* _Task goal_
Copy, exactly and without additions, every line in the records below from the one holding "[button] (382, 564)" through the one holding "Barware (710, 542)", both ends included.

Saved data entries:
********************

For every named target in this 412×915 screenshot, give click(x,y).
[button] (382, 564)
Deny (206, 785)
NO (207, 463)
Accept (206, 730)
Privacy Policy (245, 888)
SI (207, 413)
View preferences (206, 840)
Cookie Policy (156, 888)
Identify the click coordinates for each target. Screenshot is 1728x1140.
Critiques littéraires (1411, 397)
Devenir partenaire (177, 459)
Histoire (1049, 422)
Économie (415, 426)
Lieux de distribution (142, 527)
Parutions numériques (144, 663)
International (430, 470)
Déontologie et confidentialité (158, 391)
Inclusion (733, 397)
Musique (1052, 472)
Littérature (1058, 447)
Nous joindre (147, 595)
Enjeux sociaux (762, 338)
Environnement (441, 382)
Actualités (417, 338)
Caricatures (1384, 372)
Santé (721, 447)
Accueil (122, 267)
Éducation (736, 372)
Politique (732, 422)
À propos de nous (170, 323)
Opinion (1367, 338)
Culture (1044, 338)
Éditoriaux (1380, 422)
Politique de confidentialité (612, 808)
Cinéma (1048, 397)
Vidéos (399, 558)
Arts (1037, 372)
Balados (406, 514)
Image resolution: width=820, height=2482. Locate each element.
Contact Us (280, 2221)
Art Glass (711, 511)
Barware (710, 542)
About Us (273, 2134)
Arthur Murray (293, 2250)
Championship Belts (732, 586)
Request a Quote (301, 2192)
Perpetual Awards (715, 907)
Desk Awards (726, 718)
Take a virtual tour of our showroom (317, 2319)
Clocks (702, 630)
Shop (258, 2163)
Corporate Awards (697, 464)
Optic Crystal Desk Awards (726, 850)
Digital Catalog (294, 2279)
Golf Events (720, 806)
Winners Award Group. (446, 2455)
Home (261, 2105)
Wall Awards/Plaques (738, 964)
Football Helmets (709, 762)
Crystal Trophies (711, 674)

********************

* _Answer space_
[button] (382, 564)
Deny (206, 785)
NO (207, 463)
Accept (206, 730)
Privacy Policy (245, 888)
SI (207, 413)
View preferences (206, 840)
Cookie Policy (156, 888)
Identify the click coordinates for each target. Screenshot is 1728x1140.
Critiques littéraires (1411, 397)
Devenir partenaire (177, 459)
Histoire (1049, 422)
Économie (415, 426)
Lieux de distribution (142, 527)
Parutions numériques (144, 663)
International (430, 470)
Déontologie et confidentialité (158, 391)
Inclusion (733, 397)
Musique (1052, 472)
Littérature (1058, 447)
Nous joindre (147, 595)
Enjeux sociaux (762, 338)
Environnement (441, 382)
Actualités (417, 338)
Caricatures (1384, 372)
Santé (721, 447)
Accueil (122, 267)
Éducation (736, 372)
Politique (732, 422)
À propos de nous (170, 323)
Opinion (1367, 338)
Culture (1044, 338)
Éditoriaux (1380, 422)
Politique de confidentialité (612, 808)
Cinéma (1048, 397)
Vidéos (399, 558)
Arts (1037, 372)
Balados (406, 514)
Image resolution: width=820, height=2482. Locate each element.
Contact Us (280, 2221)
Art Glass (711, 511)
Barware (710, 542)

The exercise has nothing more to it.